Being a customer in a business being robbed is pretty scary. When you’re armed, it takes on an added dimension, though. A thousand questions likely run through your mind, including the possibility of what happens if you don’t draw and fire your weapon. It doesn’t mean you don’t act, necessarily, but it may well play a role in your head before acting.
One question you don’t have the luxury of getting answered first, even if you have time to think it, is whether the gun is a firearm or a BB gun.
In a Georgia Waffle House over the weekend, an armed citizen acted to stop an armed robbery. The suspect’s weapon was, well, suspect.
Now, it becomes easy for people to sit here after the fact and lament the fact that someone was shot for having a BB gun, but that’s not what happened.
This person was shot because he was trying to threaten and bully his way into the cash register of a business that earned that money. The fact that it was a BB gun and not a real firearm is irrelevant. No one knew that when the citizen acted, and no one can blame him for assuming that it was a real gun.
After all, the criminal in question banked on people believe it to be a real firearm. That was his purpose in taking it into the restaurant in the first place. He wanted people to think he was armed.
And they did.
The fact that someone believed him armed with an actual firearm and acted accordingly is the sole responsibility of the moronic jackwagon who tried to commit armed robbery with a BB gun.
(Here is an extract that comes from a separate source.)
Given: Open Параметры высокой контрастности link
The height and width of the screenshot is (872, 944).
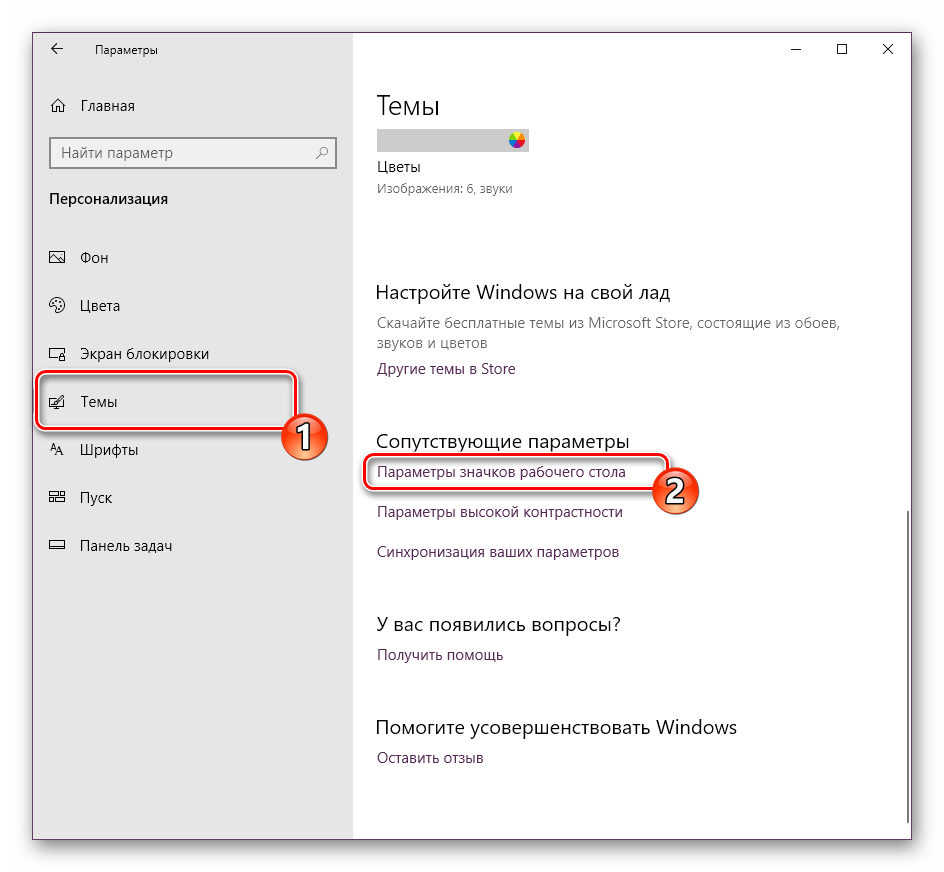Looking at the screenshot, I should (499, 512).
I suspect there’s a line of thinking among some criminals that if you don’t have a real gun, bad things aren’t going to happen to you. Maybe they think that if you get caught, judges will go easier because it wasn’t a real gun. They figure the police won’t shoot you because it’s not a real gun (and recent history should show otherwise there).
If so, these crooks are even dumber than I thought.
When you have a split second to decide whether to act or let someone possibly die, you don’t have time to examine the weapon up close and personal. You don’t get time to look at the bore and determine if it’s designed to fire a small metal sphere or something a good bit larger. You might like to have that kind of time, but you don’t have it. You have to either act or deal with the repercussions of not acting.
Trust me. Not acting can have plenty of repercussions too.
In this case, the citizen acted. Correctly, in my opinion.
Georgia is a Stand Your Ground state and protects people who act to defend the life of another, and that’s what happened. The individual saw someone waving what looked like a gun in the face of the clerk, demanding money. There have been plenty of cases when armed robberies became murders, so he acted.
And a criminal learned that if you’re going to rob someone with a BB gun, bad things can happen.
A prime case of “Play stupid games, win stupid prizes” if ever I saw one.